Why is the supply chain a target?
Cyber criminals are targeting manufacturing supply chains to reach multiple businesses with their malware through a singular attack. As such, threat actors are identifying strategically important suppliers, due to their poor IT infrastructures, procedures, and access to critical data and internal systems which wouldn’t be accessible through traditional attack vectors. Recent research conducted by Ponemon Institute found that the average organisation had given 471 third parties access to sensitive information3. Due to the interconnected network environments that manufacturers operate within, if any element is breached, constituent members are at risk. Therefore, the supply chain security cannot simply be viewed as an internal IT problem alone and must be addressed coherently across the whole supply spectrum.
Failure to act now could result in significant ramifications including; reputation damage, loss in contracts, a halt in production and even liquidation. In recent months alone data breaches within supply chains included high-profile cases such as the Colonial Pipeline and SolarWinds which impacted over 100 companies. These attacks are the most recent reminders that cyber security is a core supply chain issue and a threat that is increasingly growing in frequency and severity. Thus, threat actors are systematically disrupting the manufacturing sector through indirect supply chain organisations as a gateway to access high-value targets, due to their poor security posture.
Secure your supply chain
The first step in securing your supply chain is to understand the risks. Until a holistic picture of your supply chain is established, it will be very difficult to recognise any meaningful control over it. It is imperative to understand who your suppliers are, the value of your information which they hold and the level of access they have3. As such, it is recommended that a Cyber Due Diligence Audit is conducted at periodic intervals to identify vulnerabilities within existing suppliers and also new suppliers.

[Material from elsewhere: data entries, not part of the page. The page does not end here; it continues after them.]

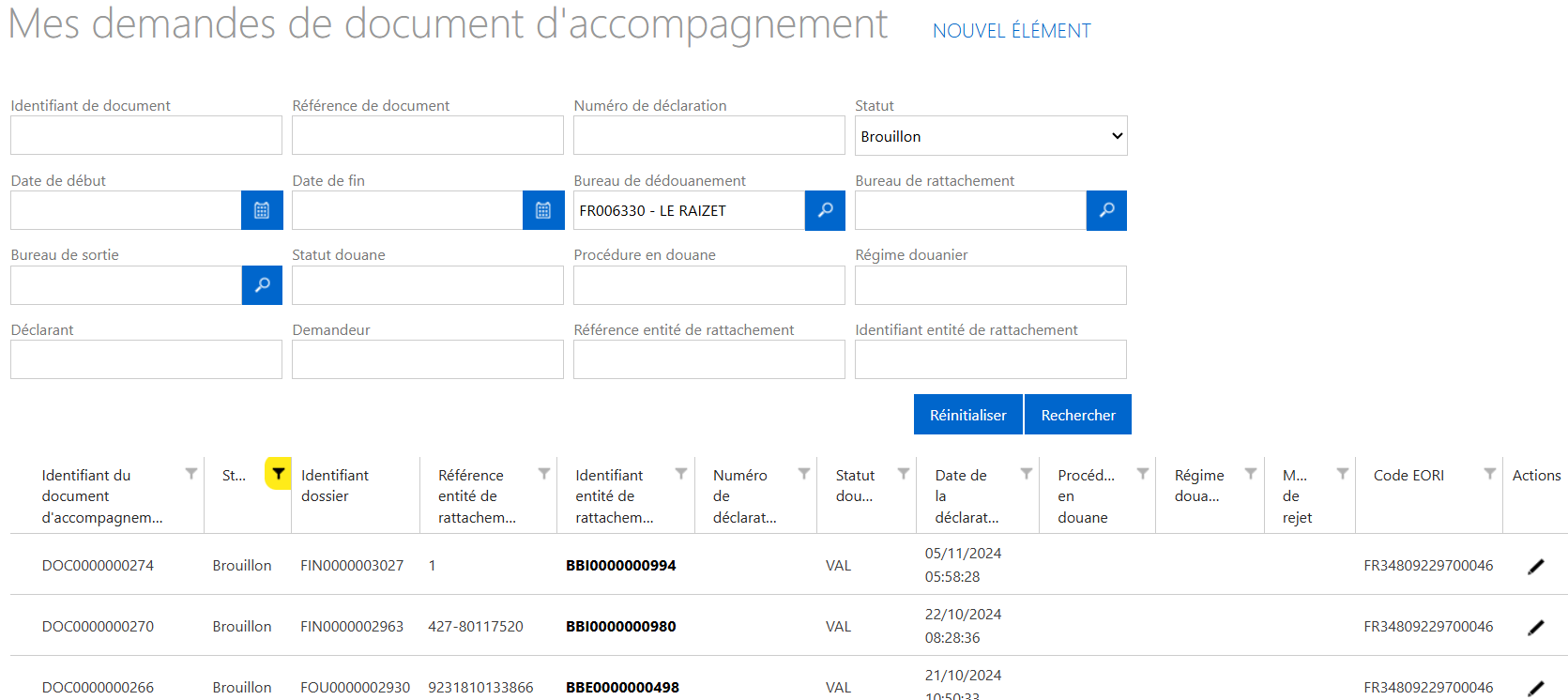This screenshot has width=1568, height=700.
Task: Click the Déclarant text field
Action: tap(146, 359)
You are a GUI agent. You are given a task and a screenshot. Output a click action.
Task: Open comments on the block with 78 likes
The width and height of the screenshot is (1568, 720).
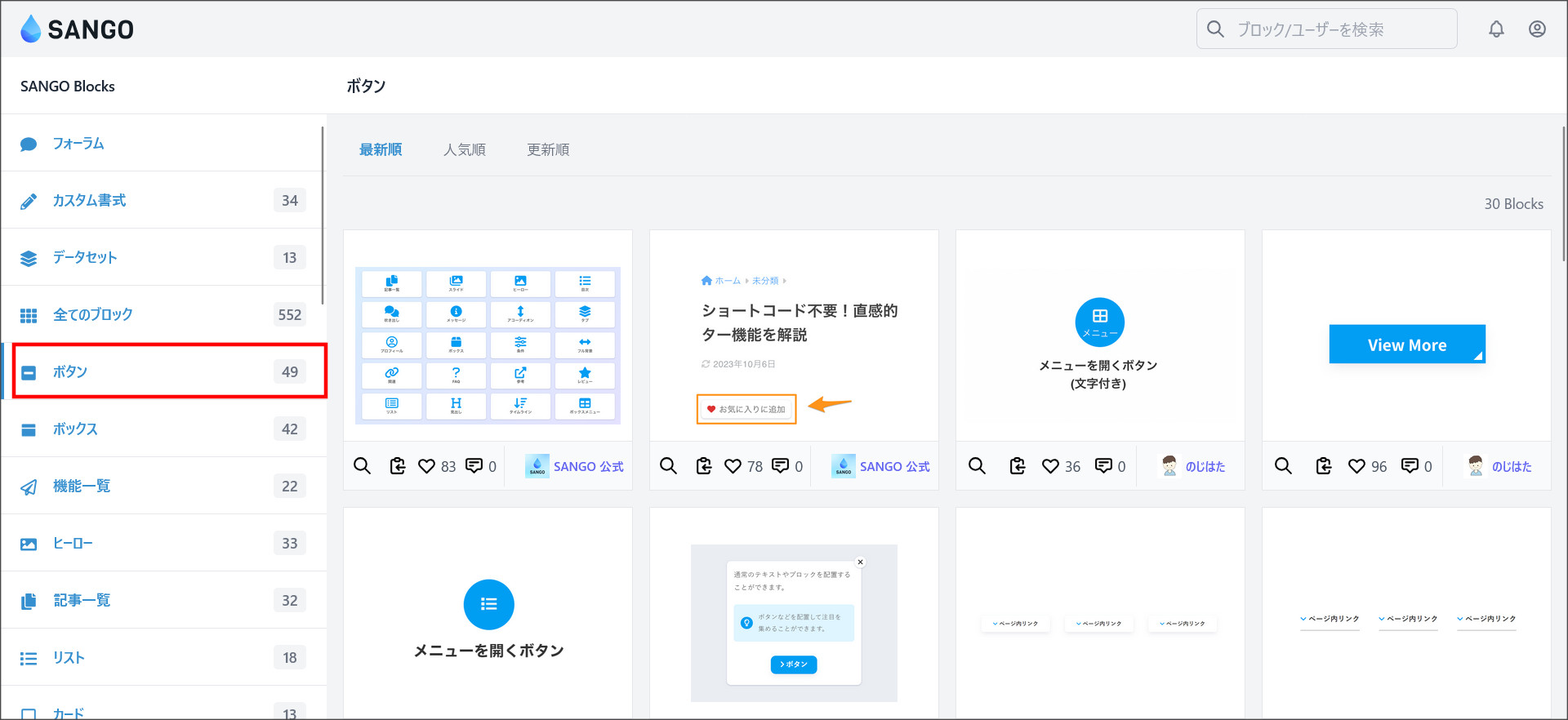click(x=781, y=466)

Secondly, encourage suppliers to continue improve and develop their security practices and procedures. The Centre for the Protection of National Infrastructure (CPNI)3 highlights the importance of “advising and supporting suppliers as they seek to make improvements to their IT infrastructure. Empathising how an improved cyber security infrastructure may enable suppliers to compete for and win future contracts”. As such, ensuring suppliers comply with recognised security standards and certification schemes i.e. ISO 270001: 2013 Information Security Standards and Cyber Essentials Plus will showcase suppliers security control systems.
Finally, meet your own responsibilities as a supplier. Investing into a Managed Service provider, such as KryptoKloud will significantly alleviate an organisations cyber security concerns, reduce risk, put you back in control, allow you to continue to operate your business effectively and give you peace of mind for your own well-being.
To conclude, the list of reasons why manufacturers should integrate control systems across the supply chain are very compelling. However, with more third parties having access to corporate information, the sector is exposing themselves to cyber risks which cannot be controlled by traditional IT teams. As such, investing in appropriate policies and procedures alongside CYDD audits and installing additional security features will allow the sector to operate cohesively, reducing vulnerabilities across the supply chain.